═══ Supplied data

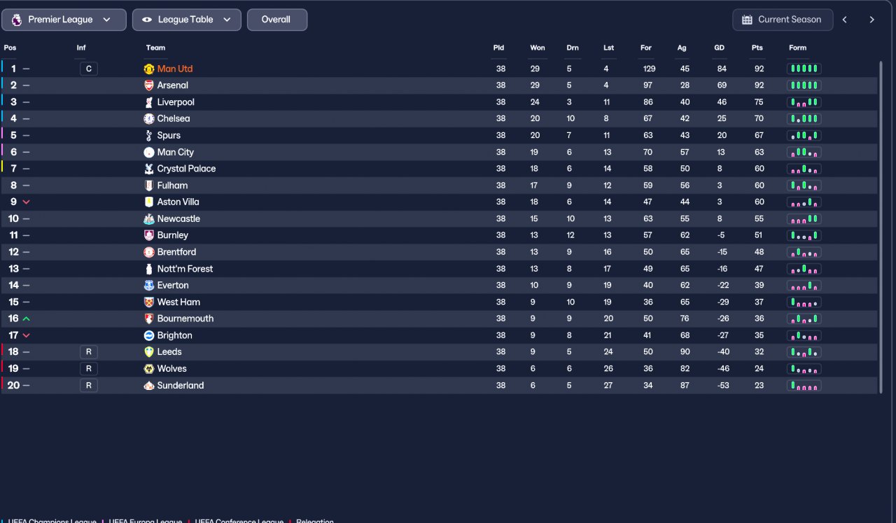The height and width of the screenshot is (523, 896).
Task: Click the Arsenal club crest icon
Action: (149, 85)
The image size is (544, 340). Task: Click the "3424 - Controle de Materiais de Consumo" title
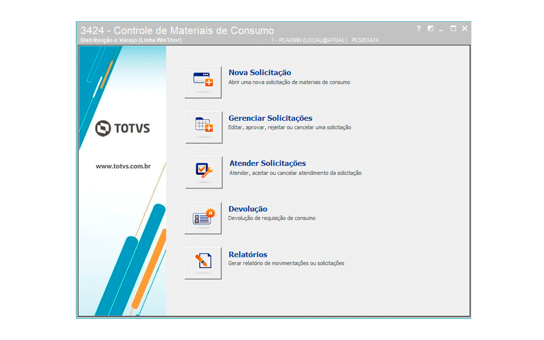coord(177,31)
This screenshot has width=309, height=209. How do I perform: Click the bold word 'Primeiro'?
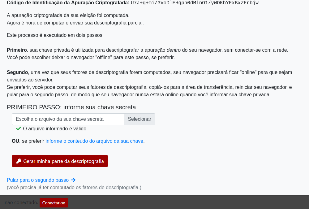(17, 50)
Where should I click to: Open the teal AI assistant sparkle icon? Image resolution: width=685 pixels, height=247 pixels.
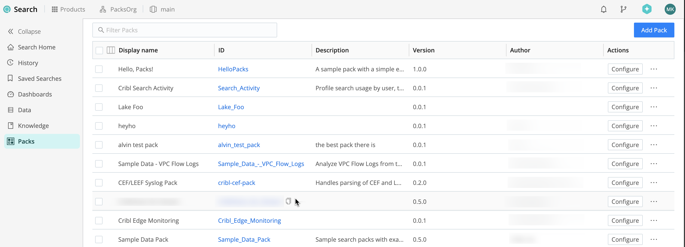(x=647, y=9)
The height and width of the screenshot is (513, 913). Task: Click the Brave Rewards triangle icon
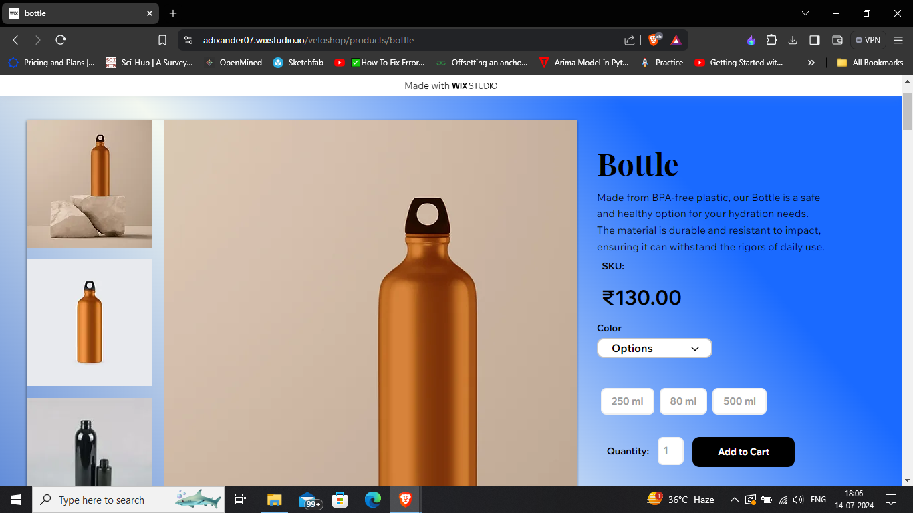pyautogui.click(x=676, y=39)
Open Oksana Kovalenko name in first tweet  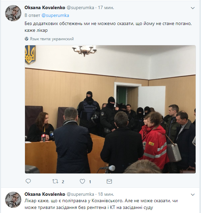(x=45, y=7)
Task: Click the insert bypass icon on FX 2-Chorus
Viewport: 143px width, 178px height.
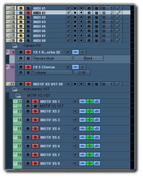Action: pyautogui.click(x=75, y=67)
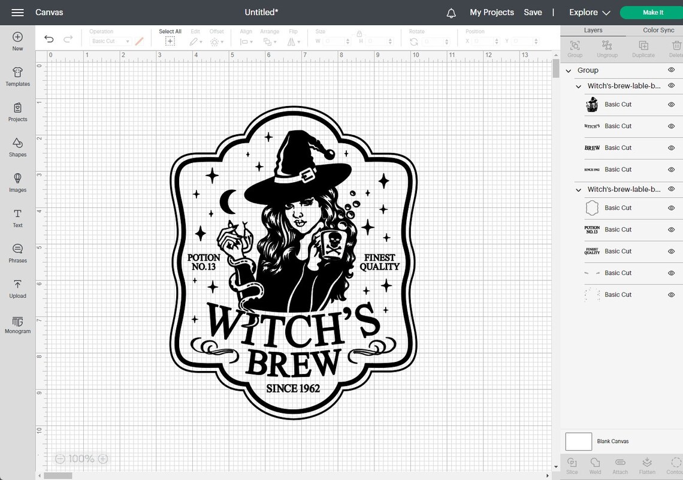
Task: Click My Projects in the top menu
Action: pyautogui.click(x=492, y=12)
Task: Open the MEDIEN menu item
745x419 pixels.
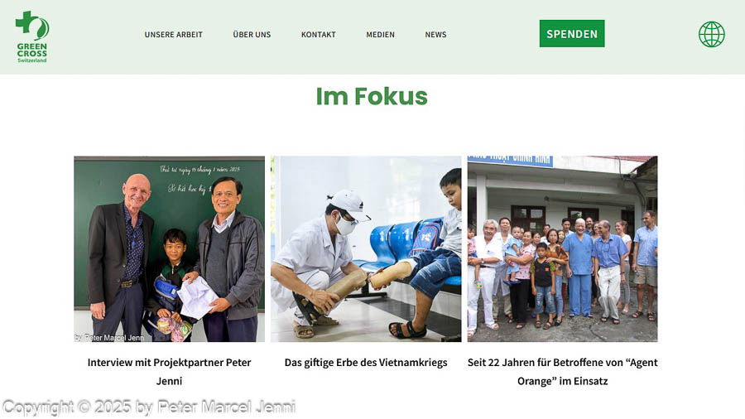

══════

• What the task requires
An exact transcript is required, covering the lines from the one containing "Task: Click the insert" through the end of the listing above, inclusive, without pictures.

• Response to this exercise
Task: Click the insert bypass icon on FX 2-Chorus
Viewport: 143px width, 178px height.
Action: pyautogui.click(x=75, y=67)
Task: Click My Projects in the top menu
Action: pyautogui.click(x=492, y=12)
Task: Open the MEDIEN menu item
745x419 pixels.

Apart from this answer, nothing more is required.